Prof. Peter Brown
Philip and Beulah Rollins Professor of History, Emeritus
Although he is most known for his spiritual conversation narrative and his views on the city of God and the city of man, Augustine was deeply committed to spiritual friendships and community life in a monastery. In this seminar, renowned biographer of Augustine and historian of late antiquity, Professor Peter Brown, will discuss lesser-known aspects of Augustine’s life in a monastic community and how that shaped his views of friendship, politics, and eternal life.

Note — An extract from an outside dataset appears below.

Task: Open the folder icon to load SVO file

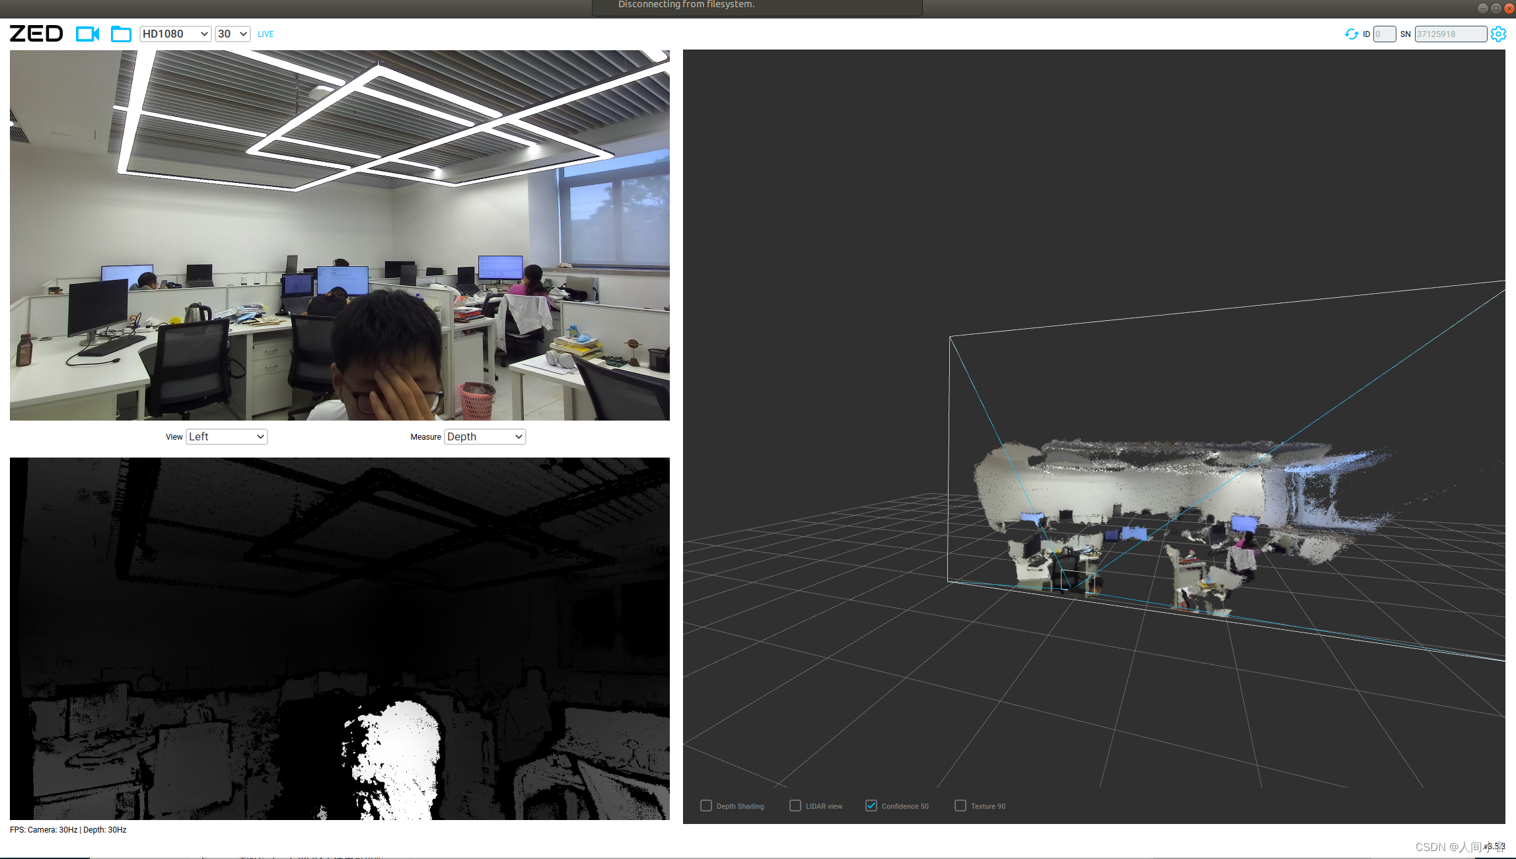Action: pyautogui.click(x=121, y=34)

Peter Brown, the Philip and Beulah Rollins Professor of History, is credited with having created the field of study referred to as late antiquity (250-800 A.D.), the period during which Rome fell, the three major monotheistic religions took shape, and Christianity spread across Europe. A native of Ireland, Professor Brown earned his B.A. in history from Oxford University (1956), where he taught until 1975 as a Fellow of All Souls College. He joined the Princeton faculty in 1986 after teaching at the University of London and the University of California, Berkeley. Professor Brown’s primary interests are the transition from antiquity to the Middle Ages and the rise of Christianity, and he has pursued them through investigations into such diverse topics as Roman rhetoric, the cult of the saints, the body and sexuality, and wealth and poverty. He is the author of a dozen books, including Augustine of Hippo (1967, 2000), The World of Late Antiquity (1971), The Cult of the Saints (1982), The Body and Society (1988), Power and Persuasion in Late Antiquity: Towards a Christian Empire (1992), Authority and the Sacred: Aspects of the Christianization of the Roman World (1995), The Rise of Western Christendom (1996, 2003), and Poverty and Leadership in the Later Roman Empire (2002). Professor Brown has received honorary degrees from numerous universities, including the University of Chicago (1978), Trinity College, Dublin (1990), Wesleyan University (1993), Columbia University (2001), Harvard University (2002), and Kings College London (2008) . He has been the recipient of a MacArthur Fellowship (1982), a Guggenheim Fellowship (1989), and the Mellon Foundation’s Distinguished Achievement Award (2001). In 2008, he won the Kluge Prize of the Library of Congress.